A Multimodal Automated Interpretability Agent

Tamar Rott Shaham^*, Sarah Schwettmann^*,
Franklin Wang, Achyuta Rajaram, Evan Hernandez, Jacob Andreas, Antonio Torralba

* indicates equal contribution.

MIT CSAIL

ICML 2024

Paper arXiv Code

Experiment Browser

How can AI systems help us understand other AI systems?

Interpretability Agents automate aspects of scientific experimentation to answer user queries about trained models. See the experiment browser for more experiments.

Understanding of a neural model can take many forms. For instance, we might want to know when and how the system relies on sensitive or spurious features, identify systematic errors in its predictions, or learn how to modify the training data and model architecture to improve accuracy and robustness. Today, answering these types of questions often involves significant human effort—researchers must formalize their question, formulate hypotheses about a model’s decision-making process, design datasets on which to evaluate model behavior, then use these datasets to refine and validate hypotheses. As a result, this type of understanding is slow and expensive to obtain, even about the most widely used models.
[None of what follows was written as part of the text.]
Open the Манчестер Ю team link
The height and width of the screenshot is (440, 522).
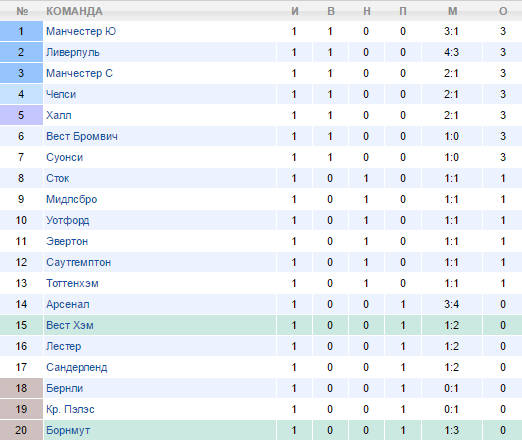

Automated Interpretability approaches have begun to address the issue of scale. Recently, such approaches have used pretrained language models like GPT-4 (in Bills et al. 2023) or Claude (in Bricken et al. 2023) to generate feature explanations. In earlier work, we introduced MILAN (Hernandez et al. 2022), a captioner model trained on human feature annotations that takes as input a feature visualization and outputs a description of that feature. But automated approaches that use learned models to label features leave something to be desired: they are primarily tools for one-shot hypothesis generation (Huang et al. 2023) rather than causal explanation, they characterize behavior on a limited set of inputs, and they are often low precision.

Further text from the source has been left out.